● **About this exercise**
Each line with the string "Given" is to be copied from the records below.

● **Source data**

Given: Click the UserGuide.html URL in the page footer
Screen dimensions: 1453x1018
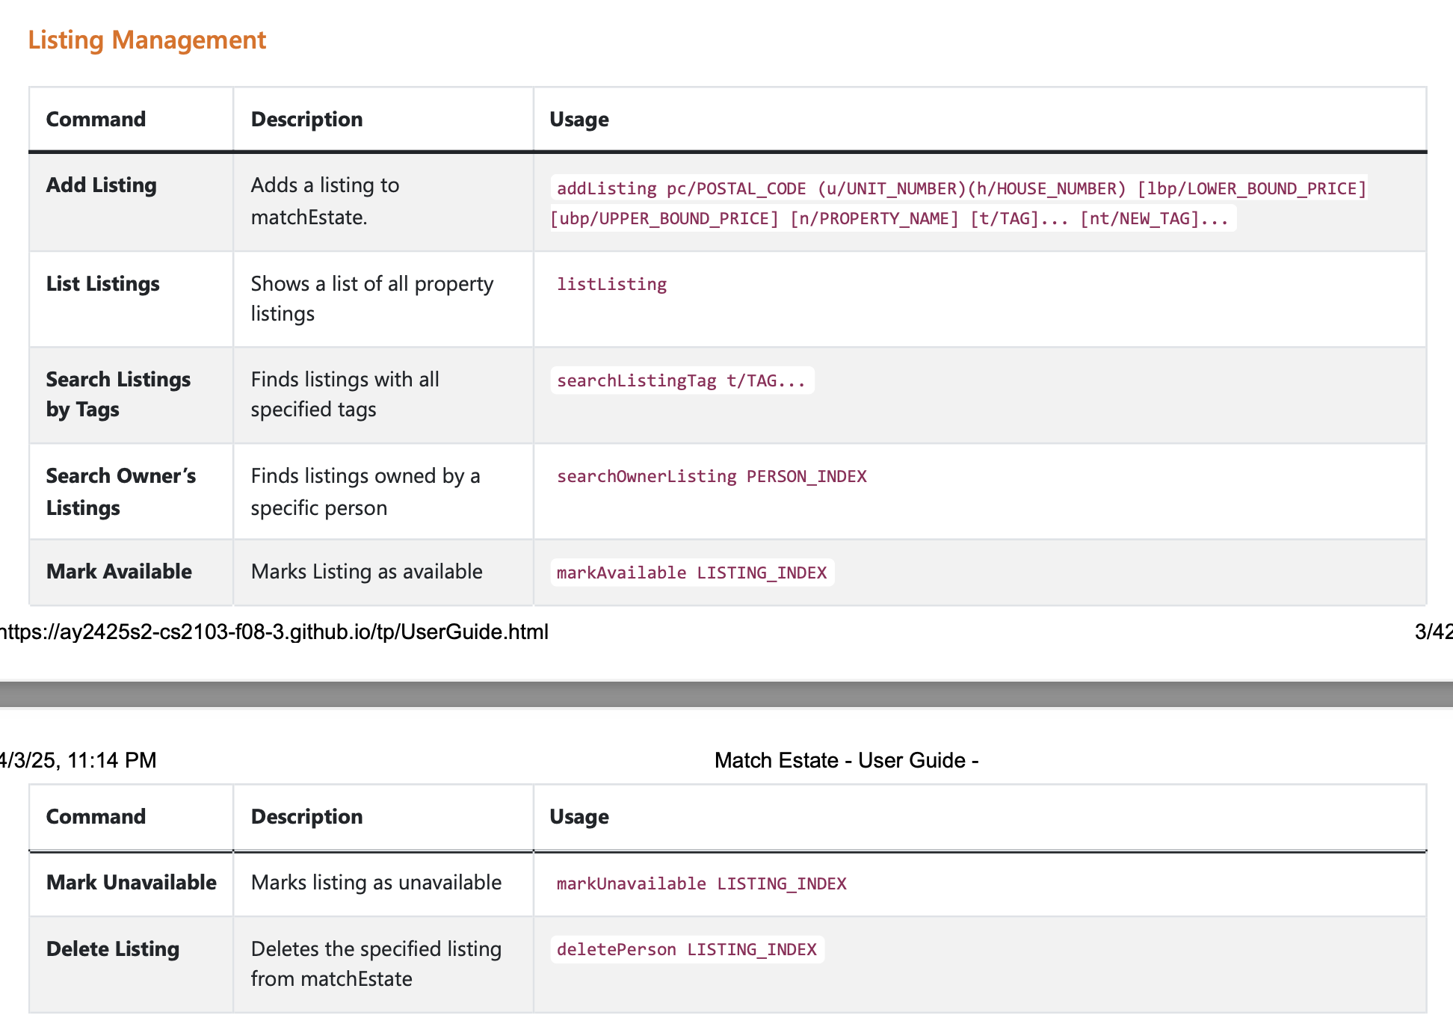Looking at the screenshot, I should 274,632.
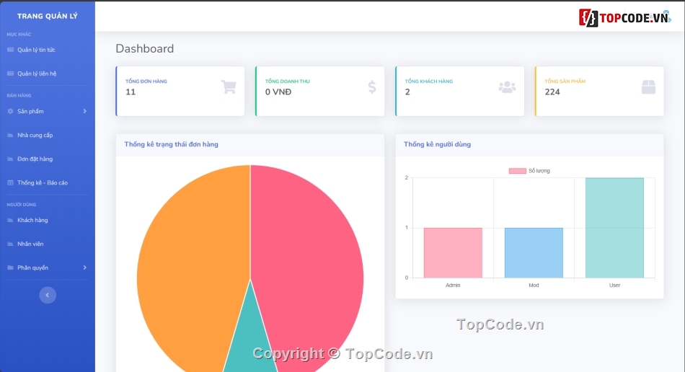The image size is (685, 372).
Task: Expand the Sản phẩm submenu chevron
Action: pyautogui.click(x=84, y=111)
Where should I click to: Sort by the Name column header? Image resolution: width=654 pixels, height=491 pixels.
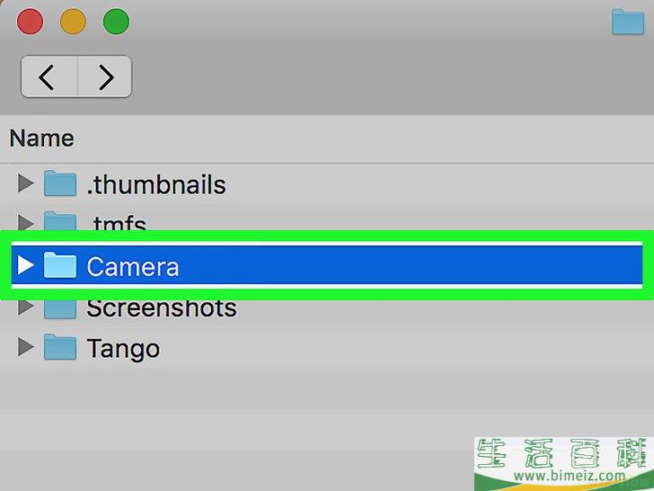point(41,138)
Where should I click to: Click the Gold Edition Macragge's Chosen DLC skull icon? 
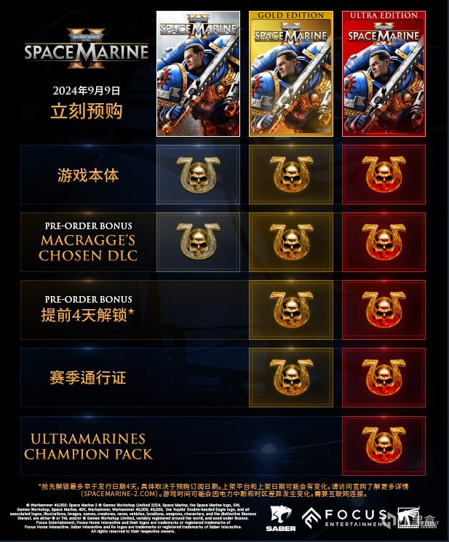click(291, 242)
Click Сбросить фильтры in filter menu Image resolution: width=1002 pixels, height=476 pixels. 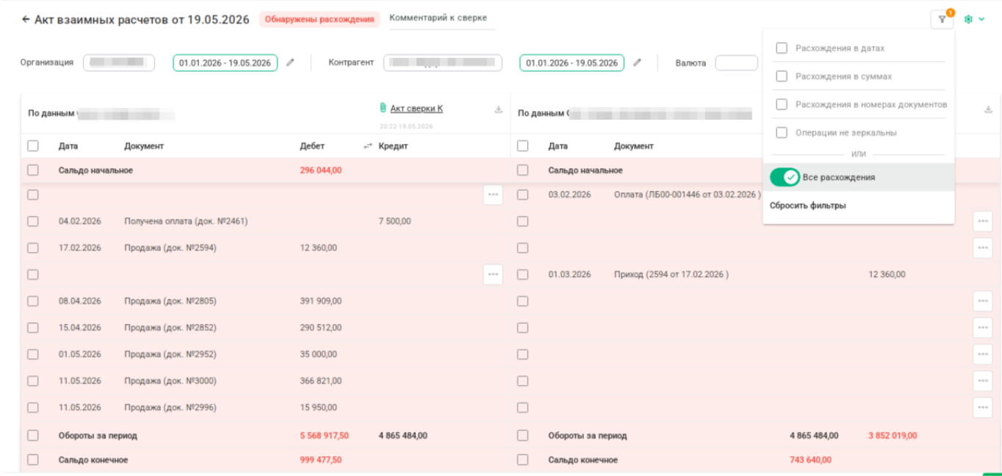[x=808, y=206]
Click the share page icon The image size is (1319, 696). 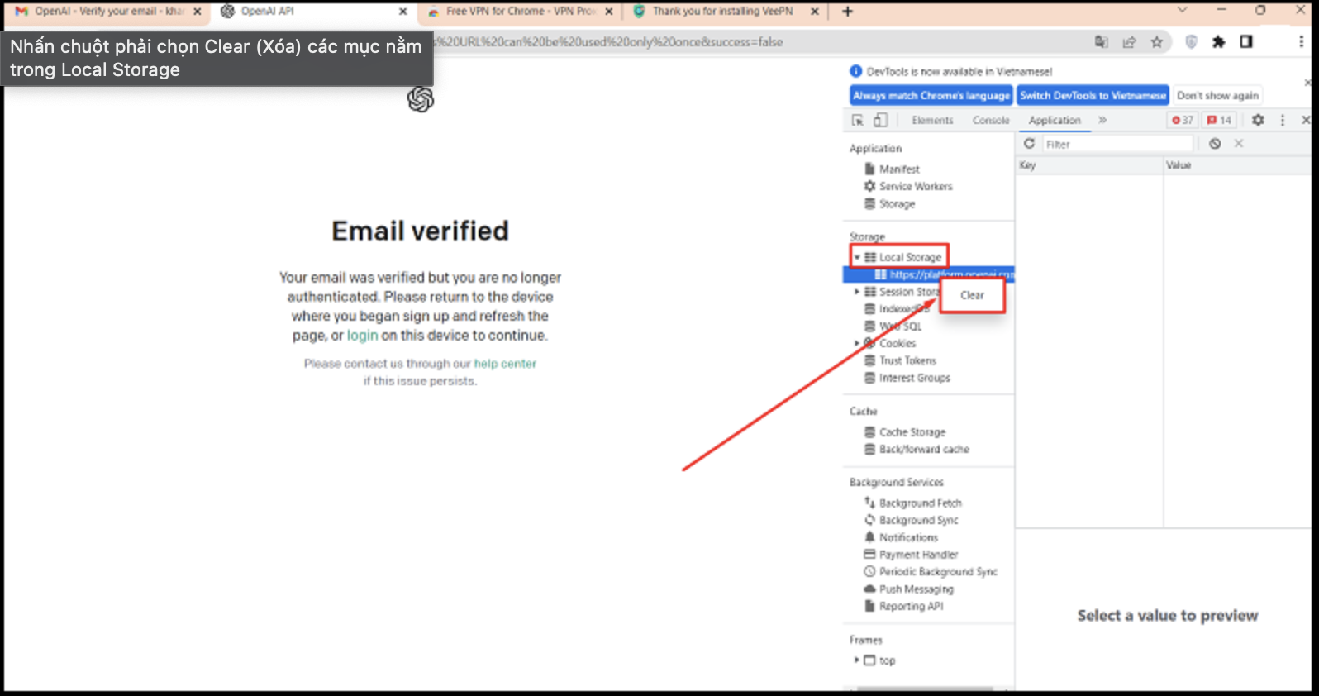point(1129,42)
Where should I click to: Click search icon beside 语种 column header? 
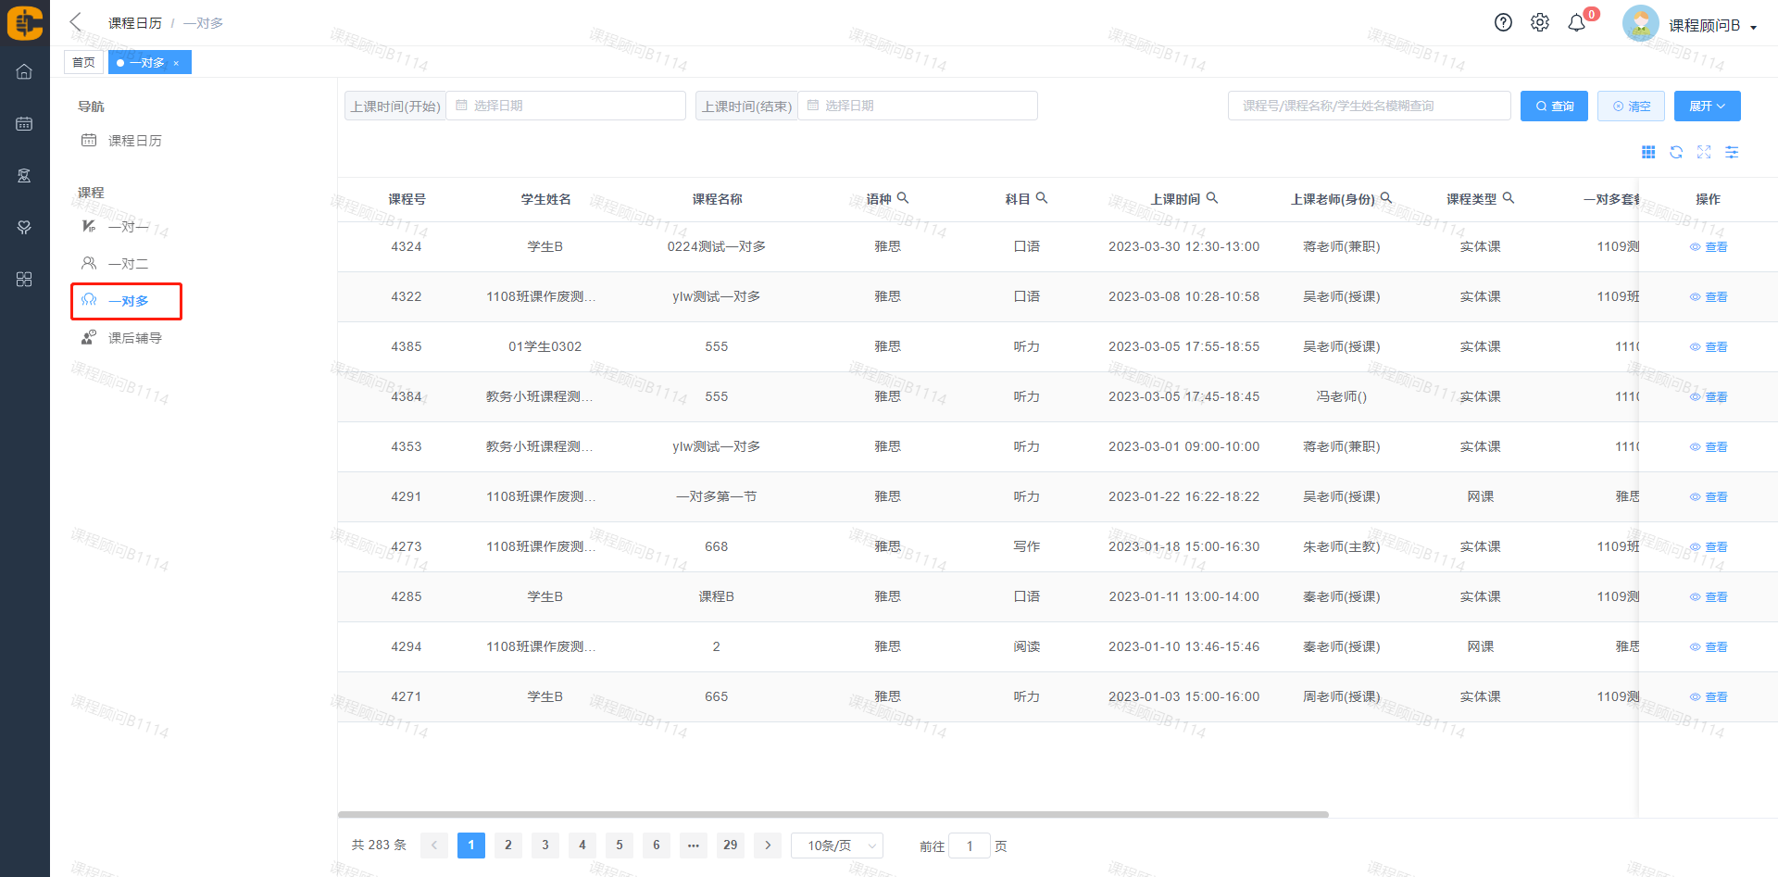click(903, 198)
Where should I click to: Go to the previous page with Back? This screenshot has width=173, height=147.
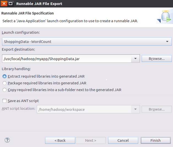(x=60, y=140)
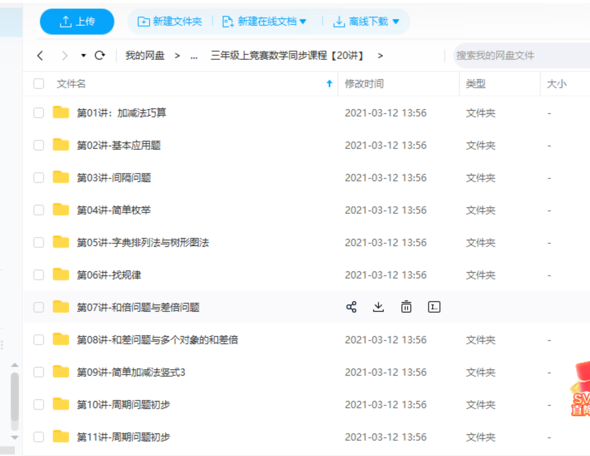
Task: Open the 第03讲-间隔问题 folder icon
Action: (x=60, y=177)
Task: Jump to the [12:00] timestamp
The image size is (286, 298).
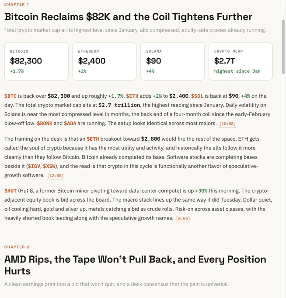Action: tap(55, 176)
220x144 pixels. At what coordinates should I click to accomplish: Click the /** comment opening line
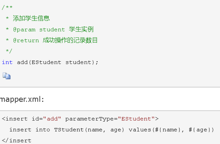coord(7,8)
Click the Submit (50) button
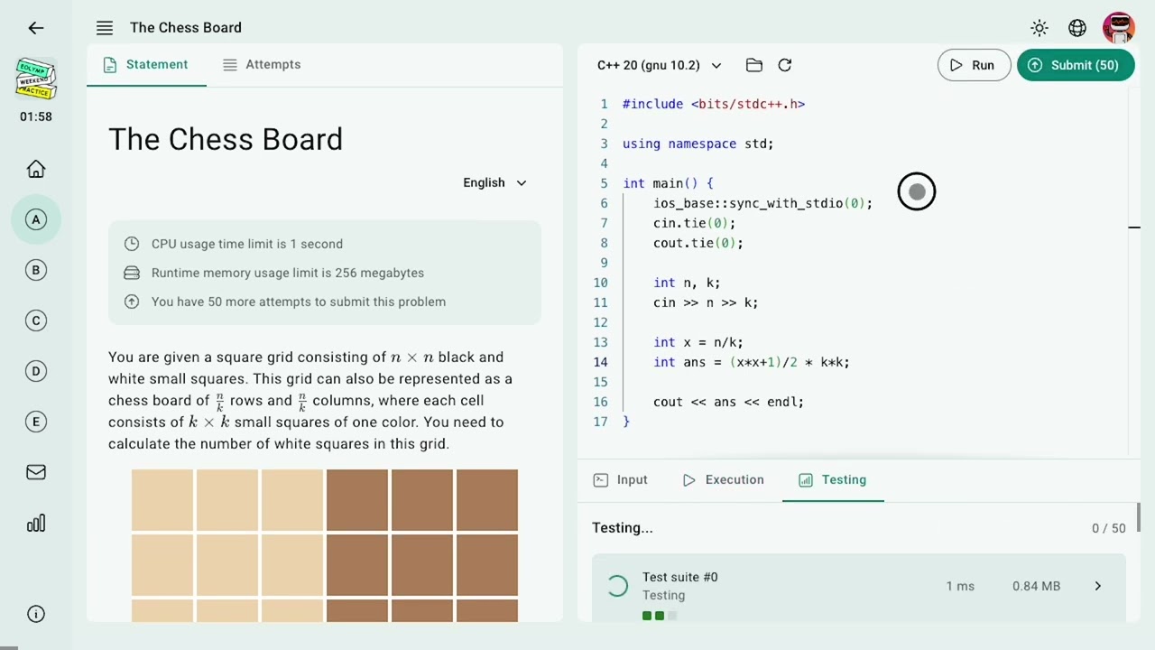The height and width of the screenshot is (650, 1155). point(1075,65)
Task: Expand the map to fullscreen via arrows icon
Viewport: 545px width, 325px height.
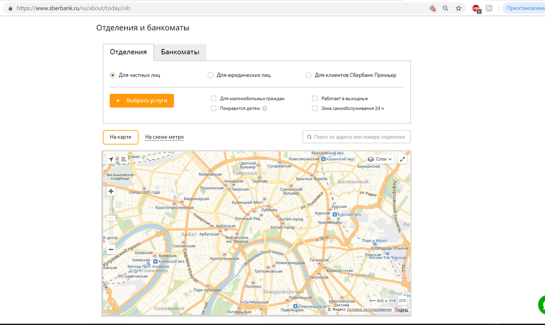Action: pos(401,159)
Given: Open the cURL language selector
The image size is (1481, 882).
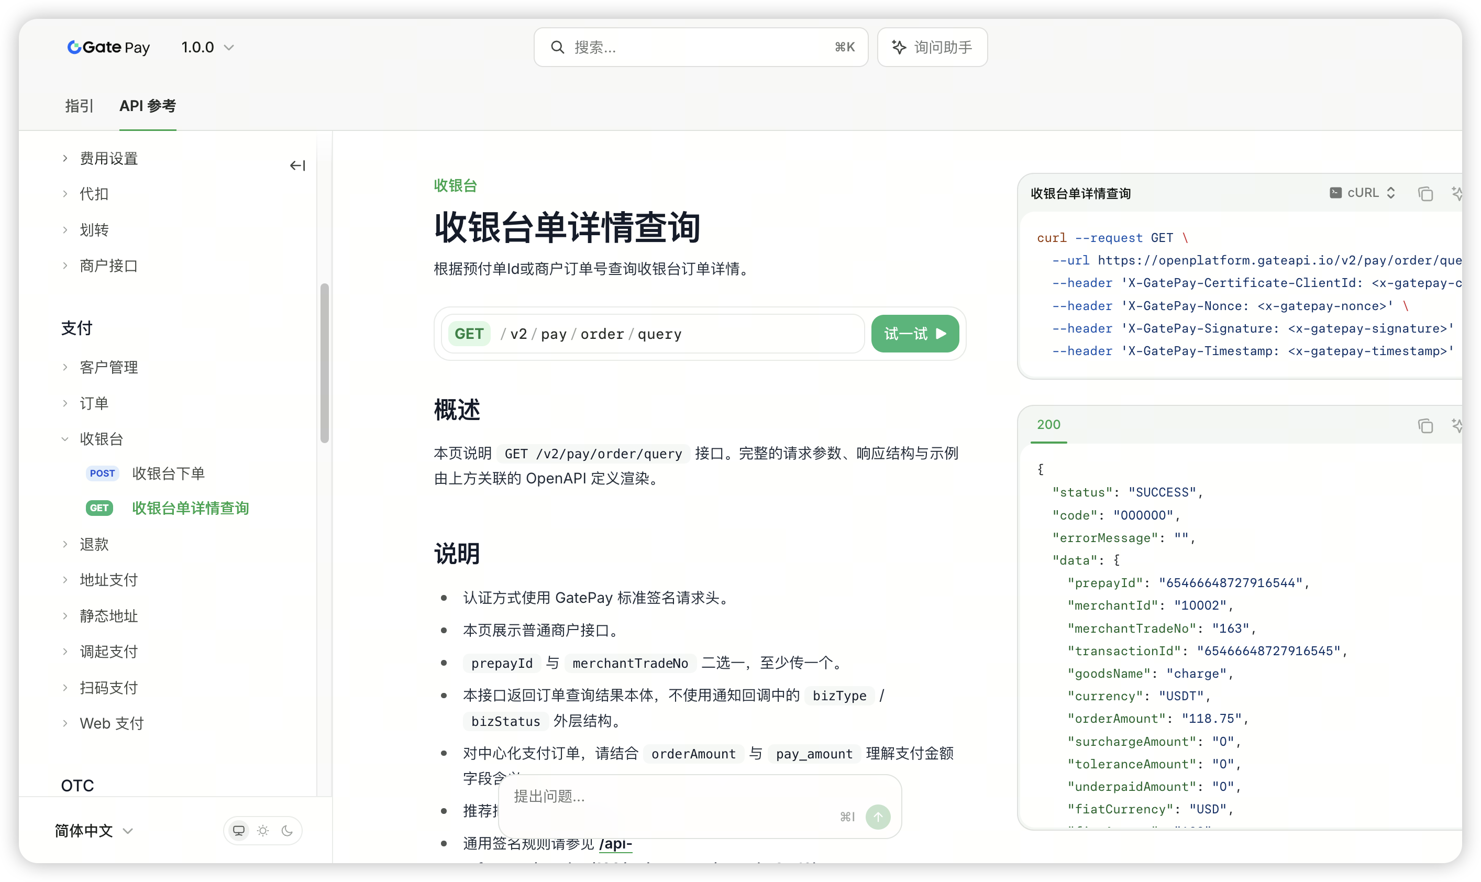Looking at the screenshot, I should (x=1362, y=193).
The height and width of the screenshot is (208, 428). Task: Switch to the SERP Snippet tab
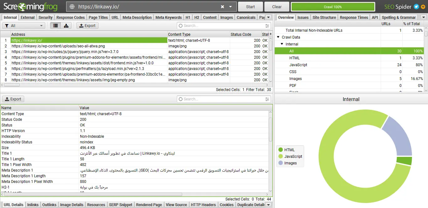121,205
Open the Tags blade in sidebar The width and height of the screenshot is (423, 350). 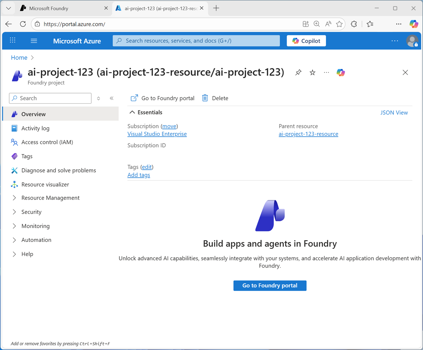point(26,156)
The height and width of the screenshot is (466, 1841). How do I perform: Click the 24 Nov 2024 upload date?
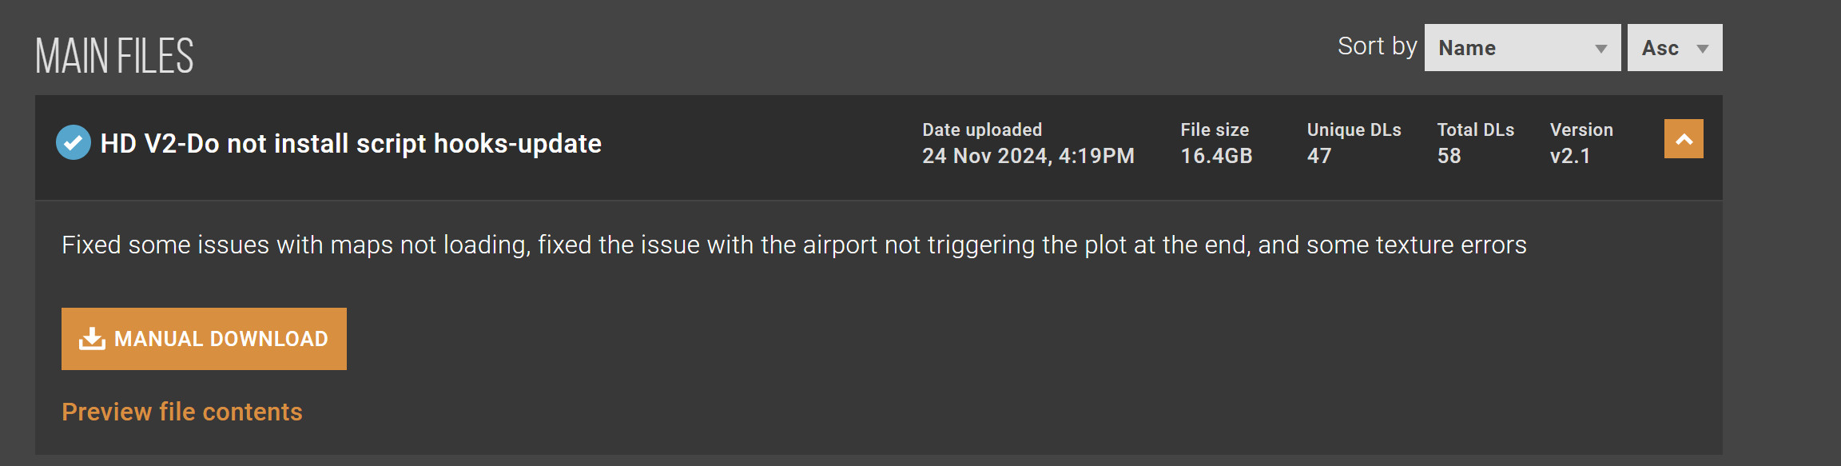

● **Answer space**
Given: Click the UserGuide.html URL in the page footer
Given: Open the cURL language selector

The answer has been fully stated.